By , About.com Guide

How good was Fielding Yost?

Well, for starters, he won national championships in each of his first four seasons as coach of Michigan.

And then he just kept on winning.

In a stellar 25-year career in Ann Arbor, Yost won more than 83 percent of his games, took home six national championships and 10 conference titles, won the first Rose Bowl, spearheaded the construction of Michigan Stadium, revolutionized offensive game-planning and, between 1901 and 1904, fielded four of the greatest teams college football will ever see—including one that didn’t allow a single point all season.

By the time his run at Michigan was over, Yost had secured the Wolverines a place atop the college football world.

They remain there to this day.

A Coach On The Move

Yost began his football career as a player at West Virginia in 1894. He transferred a year later to Lafayette College in Pennsylvania, helped the upstart Leopards upset the University of Pennsylvania in 1895, and graduated in 1897. He immediately decided to pursue a career in coaching.

The first stop on Yost’s job-search tour was, of all places, Ohio State, where he was turned down.
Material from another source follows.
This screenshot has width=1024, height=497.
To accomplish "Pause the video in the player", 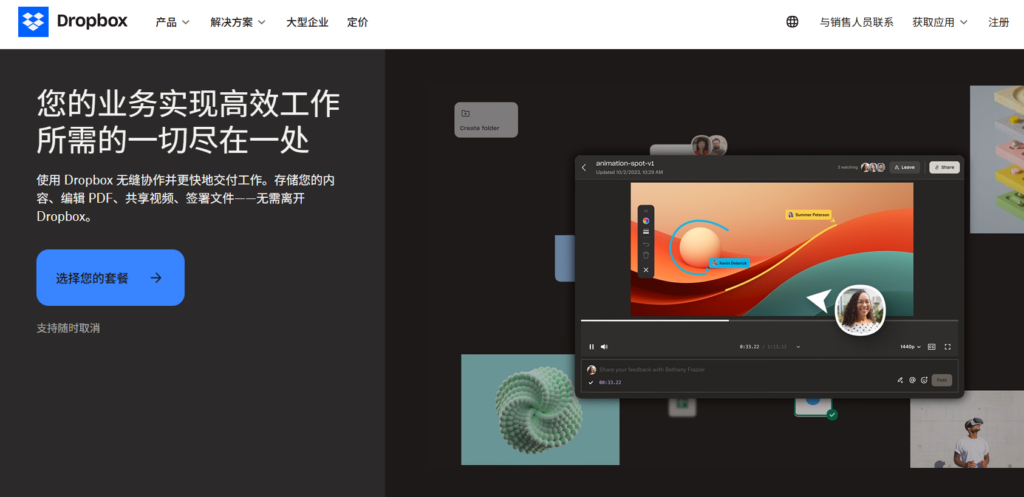I will point(591,347).
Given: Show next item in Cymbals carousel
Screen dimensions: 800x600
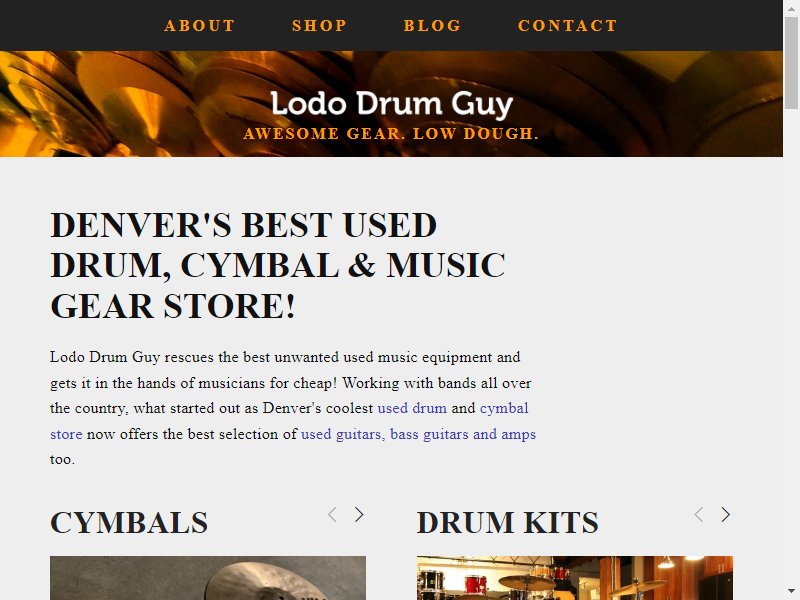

Unfazed, he kept up his search and eventually landed at Ohio Wesleyan, where in his one and only season, he exacted some revenge by registering the school’s first—and last—win over the Buckeyes.

After leaving Wesleyan, he made stops at Nebraska (1898) and Kansas (1899) before taking the top job at Stanford in 1900. Not content to coach just one team, however, Yost stayed busy in Palo Alto by coaching four—both the Stanford varsity and freshman teams, the varsity squad at San Jose Teachers College, and a local high school team.

“Hurry Up!”

Yost’s success caught the eye of Michigan president James Burrill Angell, who was impressed both with Yost’s obvious enthusiasm for the game as well as the results he delivered on the field—wherever Yost landed, his teams seemed to improve quickly. Angell hired the young coach to lead the Wolverines in 1901. Yost accepted and found his long-sought coaching home.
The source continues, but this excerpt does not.